Mortgage Applications More Than Doubled After Fed Bailout


Last week we mentioned early signs that the new Fed bailout scheme, to buy up to $600 billion in MBS was actually working a little. Mortgage rates did drop immediately, prompting anecdotal evidence of a rush to refinance. Now the Mortgage Bankers Assocation has the numbers:

The Mortgage Bankers Association (MBA) today released its Weekly Mortgage Applications Survey for the week ending November 28, 2008, which was a shortened week due to the Thanksgiving holiday.   The Market Composite Index, a measure of mortgage loan application volume, was 857.7, an increase of 112.1 per cent on a seasonally adjusted basis from 404.4 one week earlier.  On an unadjusted basis, the Index increased 51.4 per cent compared with the previous week and was down 21.9 per cent compared with the same week one year earlier.

“Many borrowers missed an opportunity to take advantage when rates dropped sharply for a brief period when the GSEs were placed under conservatorship,” said Orawin Velz, Associate Vice President of Economic Forecasting. “When rates plummeted following the Fed’s announcement that it would buy GSE debt and MBS, many of those on the sidelines decided to quickly jump in and take advantage of lower rates before they began to rebound.”

The Refinance Index increased 203.3 per cent to 3802.8 from the previous week and the seasonally adjusted Purchase Index increased 38.0 per cent to 361.1 from one week earlier.  The Conventional Purchase Index increased 37.4 per cent while the Government Purchase Index (largely FHA) increased 39.2 per cent. All results include an adjustment to account for the Thanksgiving holiday.

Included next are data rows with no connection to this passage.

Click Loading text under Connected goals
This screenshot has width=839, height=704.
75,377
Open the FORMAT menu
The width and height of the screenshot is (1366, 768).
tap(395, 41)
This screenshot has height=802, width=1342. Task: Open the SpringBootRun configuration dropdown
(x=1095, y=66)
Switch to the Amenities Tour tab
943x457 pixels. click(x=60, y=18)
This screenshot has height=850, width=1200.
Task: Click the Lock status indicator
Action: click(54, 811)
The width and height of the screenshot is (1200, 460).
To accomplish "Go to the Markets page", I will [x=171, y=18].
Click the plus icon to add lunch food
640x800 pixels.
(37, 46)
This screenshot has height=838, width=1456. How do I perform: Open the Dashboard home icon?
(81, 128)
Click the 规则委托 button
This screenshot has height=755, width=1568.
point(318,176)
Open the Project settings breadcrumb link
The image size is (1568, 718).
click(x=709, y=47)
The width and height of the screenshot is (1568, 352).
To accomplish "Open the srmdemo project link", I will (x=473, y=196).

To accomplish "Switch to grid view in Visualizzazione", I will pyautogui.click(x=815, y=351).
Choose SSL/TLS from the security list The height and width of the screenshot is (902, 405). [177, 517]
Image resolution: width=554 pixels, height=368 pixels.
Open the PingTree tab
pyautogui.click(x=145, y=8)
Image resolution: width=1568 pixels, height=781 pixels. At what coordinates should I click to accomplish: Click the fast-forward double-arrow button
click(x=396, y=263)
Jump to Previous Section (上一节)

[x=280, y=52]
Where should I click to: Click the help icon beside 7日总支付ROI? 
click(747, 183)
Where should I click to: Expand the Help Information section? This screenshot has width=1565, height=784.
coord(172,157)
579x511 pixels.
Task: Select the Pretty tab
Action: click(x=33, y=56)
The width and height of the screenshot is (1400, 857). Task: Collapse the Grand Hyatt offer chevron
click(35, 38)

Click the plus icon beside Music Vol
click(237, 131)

So what does this mean: Well for one thing, there’s a little bit of bubble mentality left if homeowners who regret missing out the last time feel compelled to rush out this time, though it’s completely rational to refi if there’s clearly a chance to save money. This alone won’t reflate the housing market, but at the margins, lower payments means more money for other stuff (like credit card payments and student loan payments) as well as a lower likelihood of default.